— TO DO —
Below, format the records from the line with "Image resolution: width=1080" up to and including the line with "This screenshot has height=792, width=497." as a Markdown table with the columns Row and Record line, skipping blank lines and leaving the pictures out.

— MATERIALS PROVIDED —

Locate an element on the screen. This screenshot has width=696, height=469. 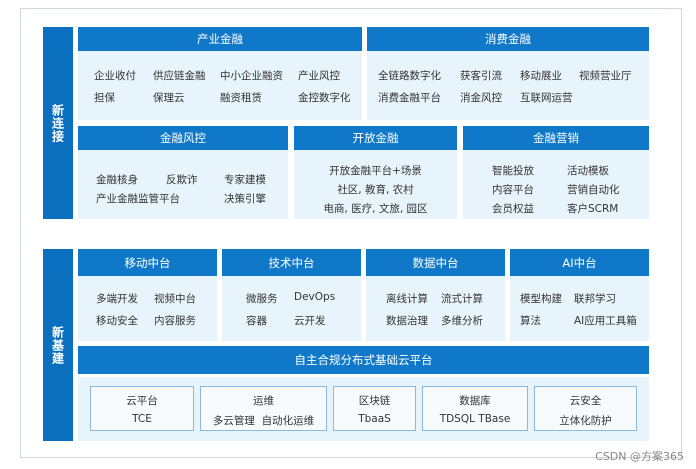
item: 多端开发 is located at coordinates (117, 299).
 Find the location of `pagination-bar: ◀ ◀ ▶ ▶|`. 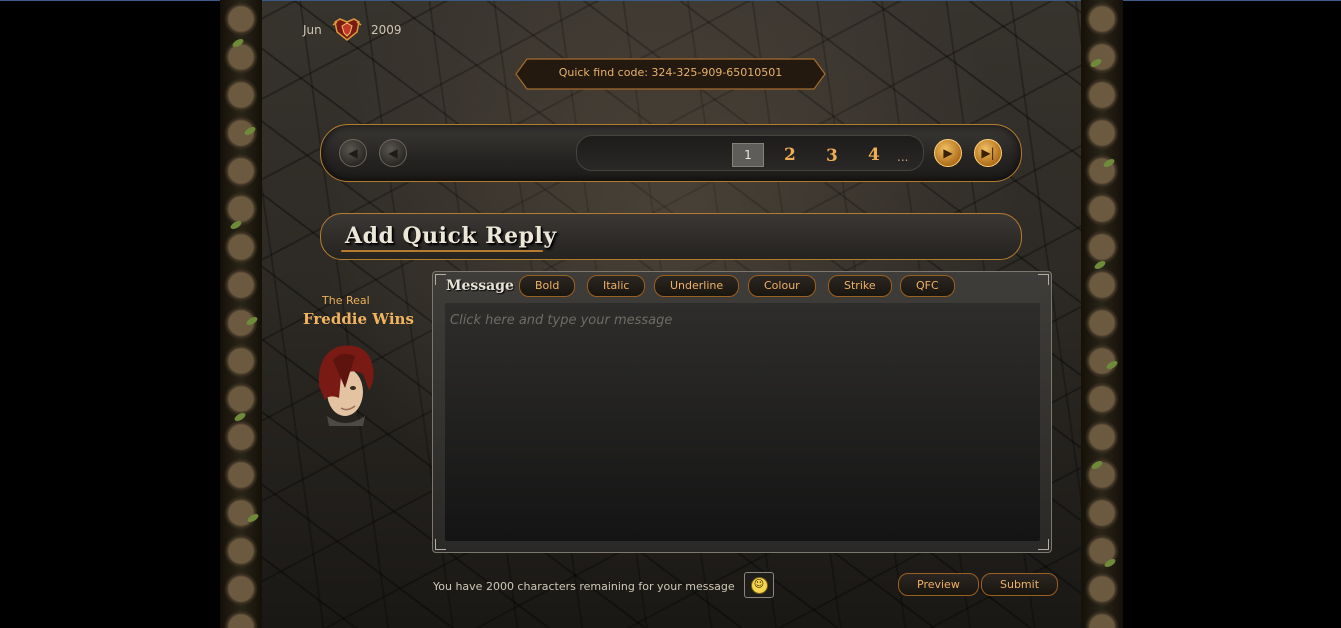

pagination-bar: ◀ ◀ ▶ ▶| is located at coordinates (671, 153).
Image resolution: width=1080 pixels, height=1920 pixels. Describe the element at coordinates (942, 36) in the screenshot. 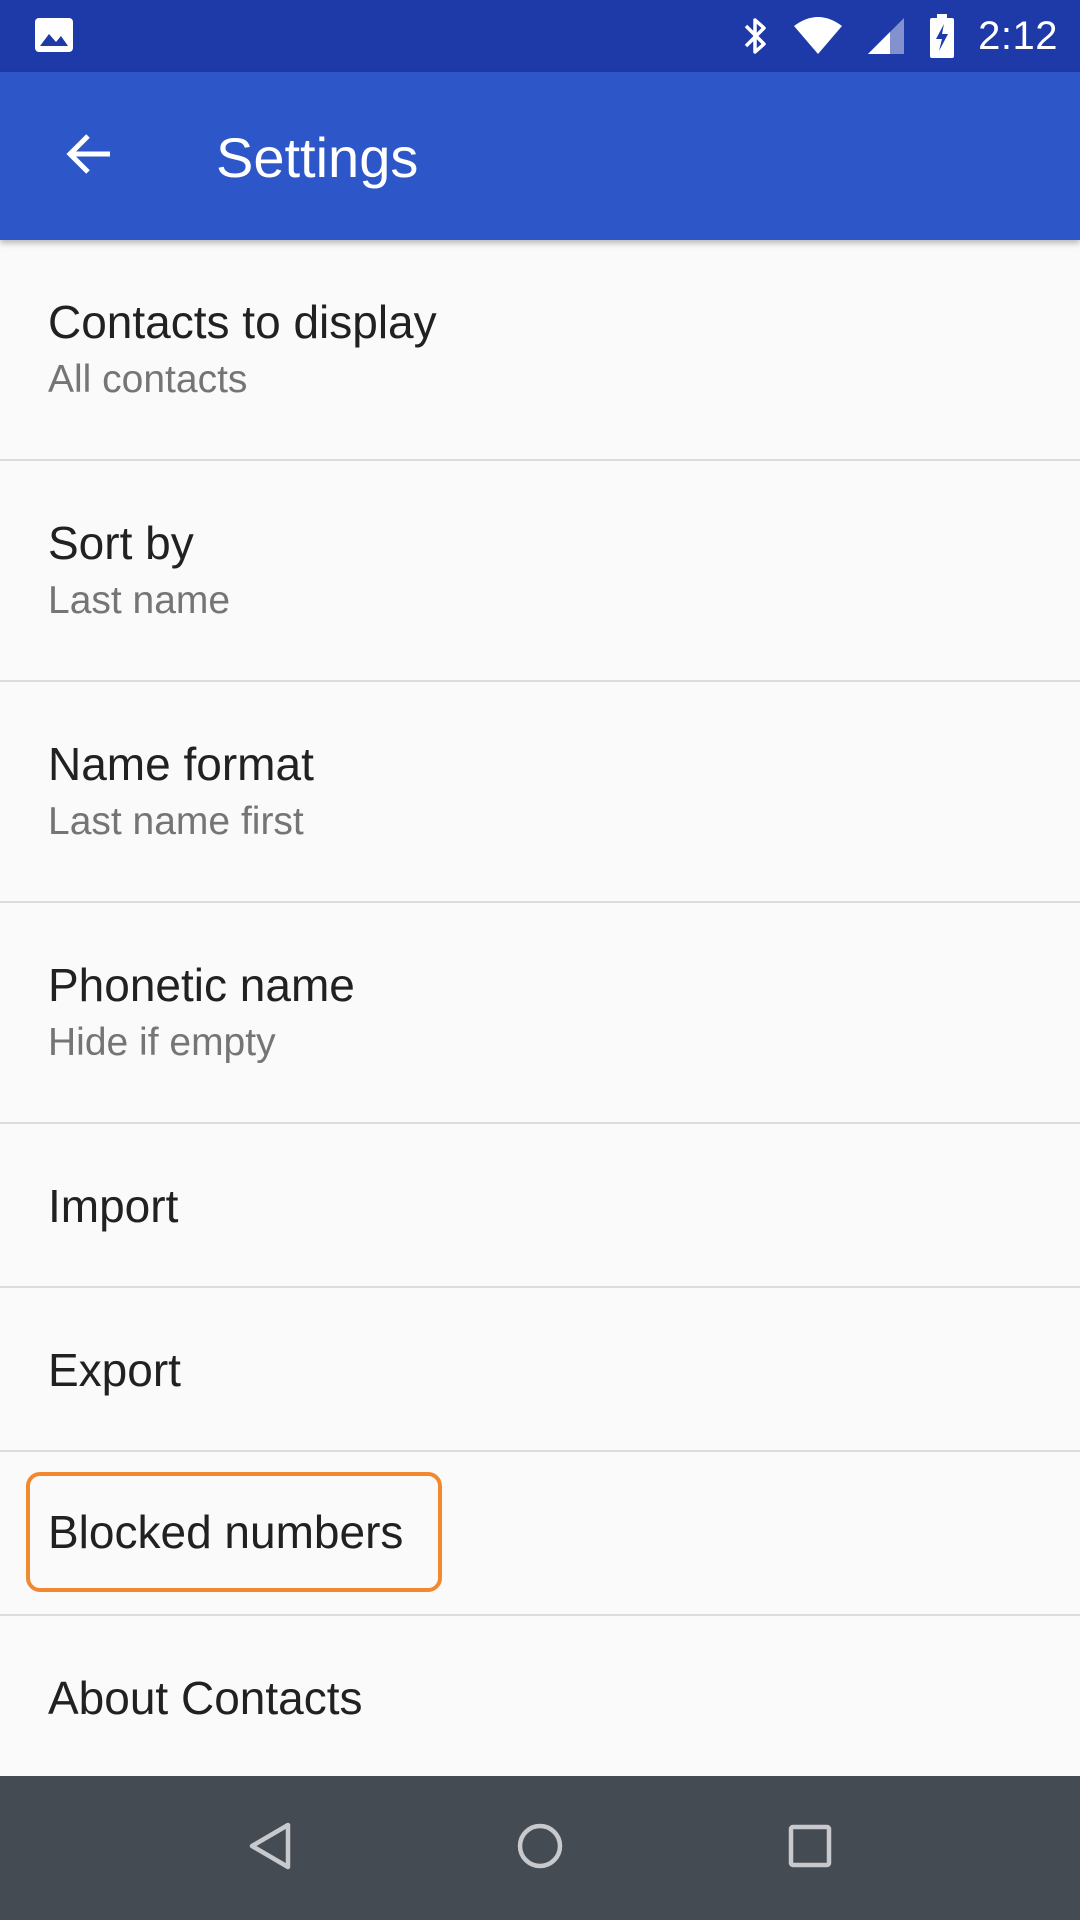

I see `battery-charging-icon` at that location.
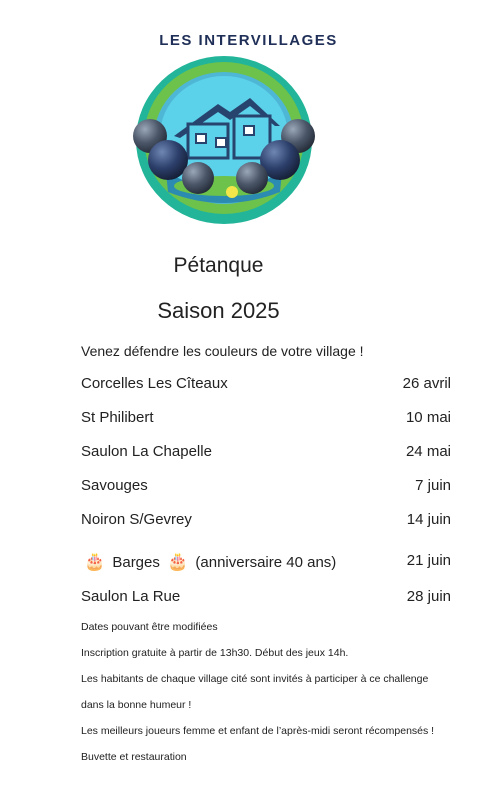 This screenshot has height=792, width=497. I want to click on village-name: Corcelles Les Cîteaux, so click(154, 384).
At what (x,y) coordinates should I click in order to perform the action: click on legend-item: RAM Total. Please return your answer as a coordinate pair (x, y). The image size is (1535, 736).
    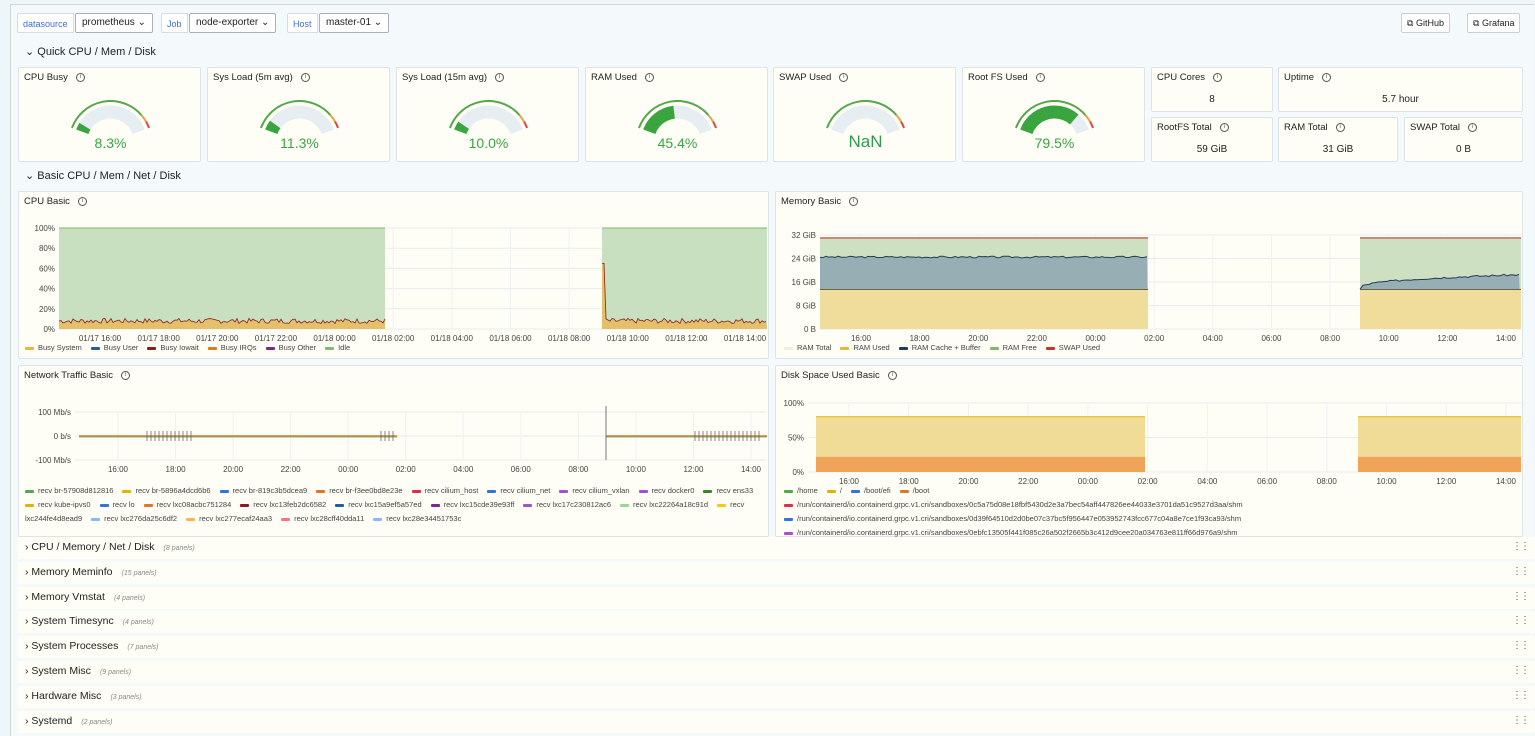
    Looking at the image, I should click on (808, 348).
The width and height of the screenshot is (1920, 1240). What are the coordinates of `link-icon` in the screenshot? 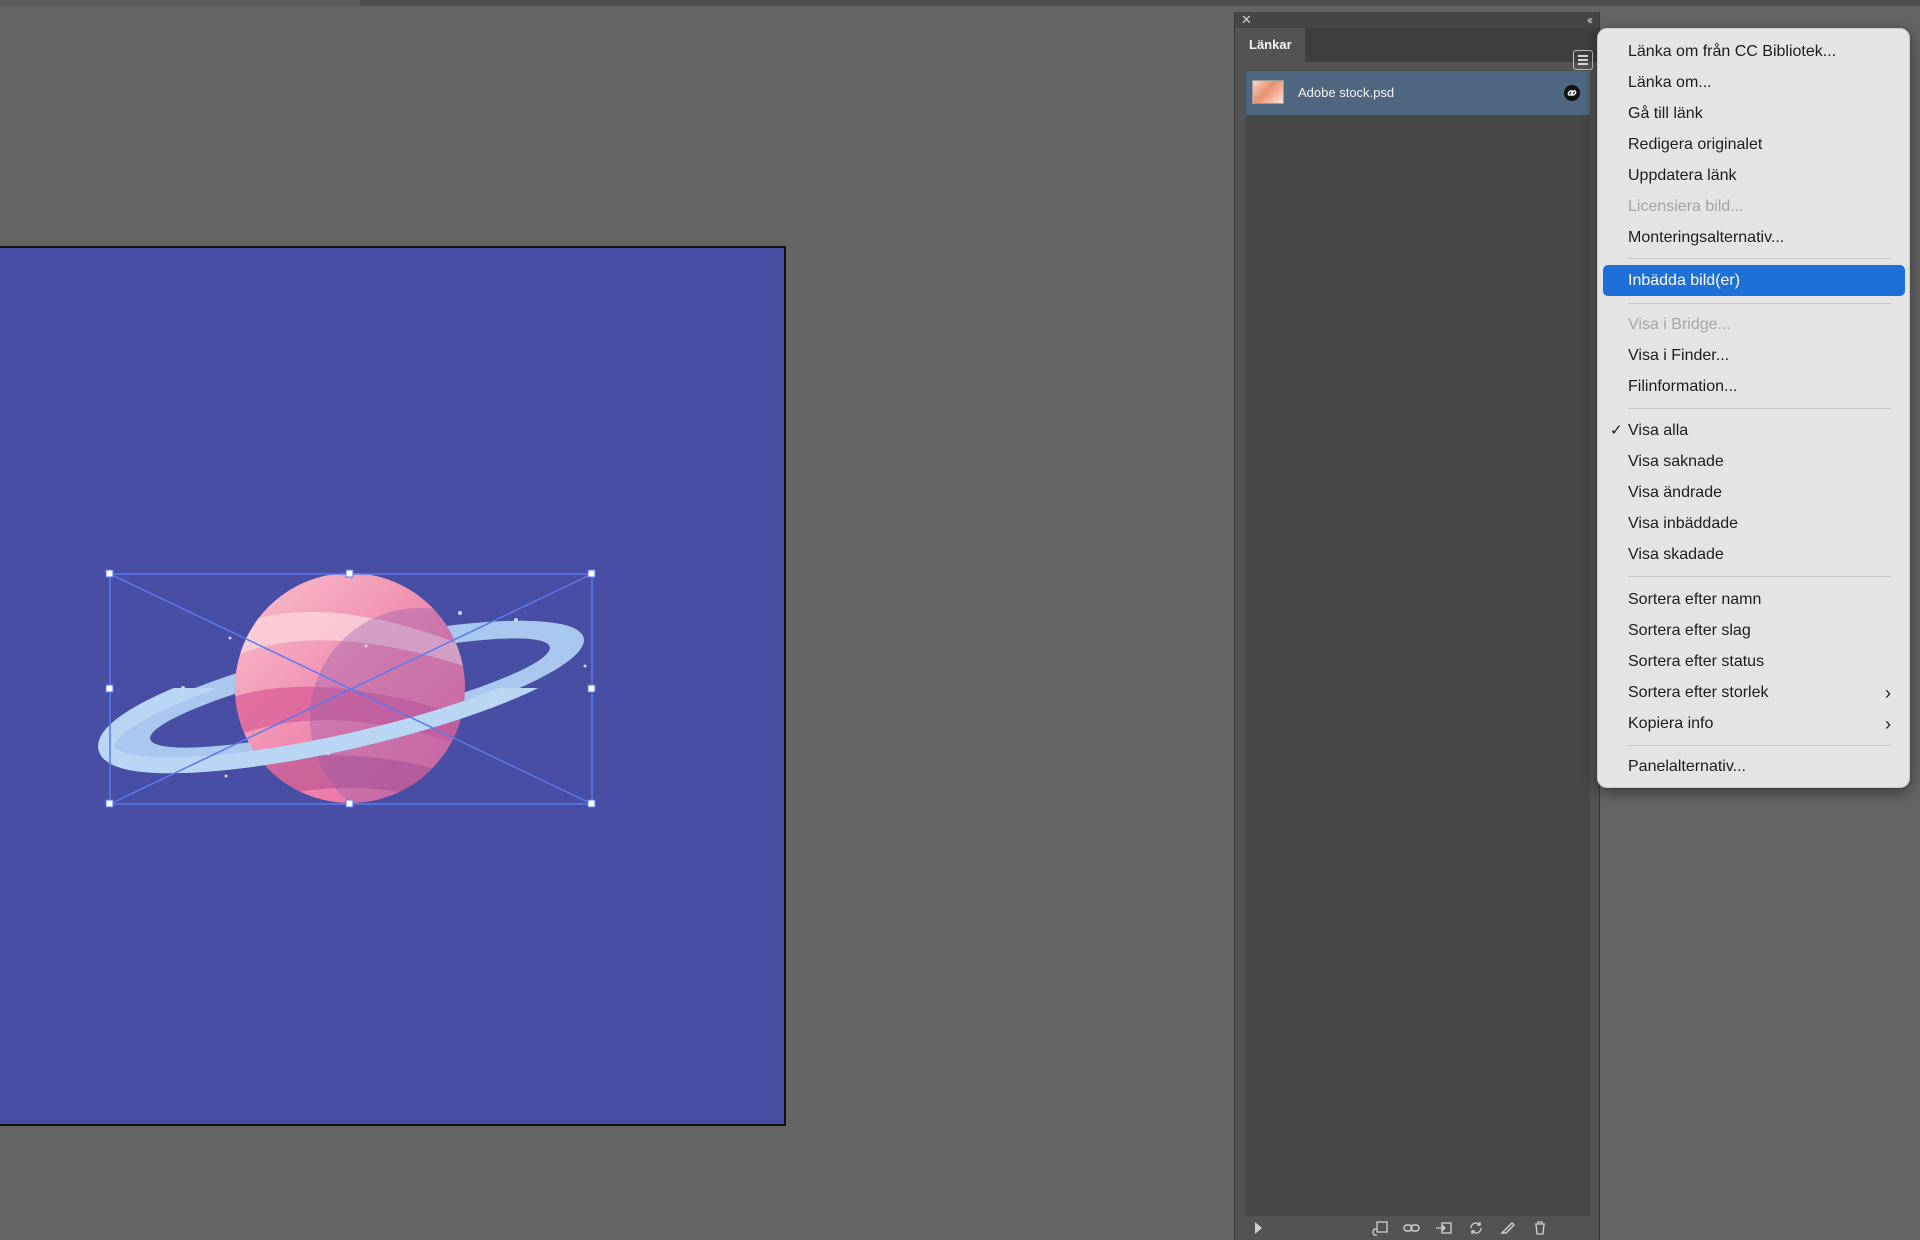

— TASK RESULT —
| Row | Record line |
|---|---|
| 1 | Image resolution: width=1080 pixels, height=1920 pixels. Describe the element at coordinates (942, 36) in the screenshot.  |
| 2 | I see `battery-charging-icon` at that location. |
| 3 |  This screenshot has height=792, width=497. I want to click on village-name: Corcelles Les Cîteaux, so click(154, 384). |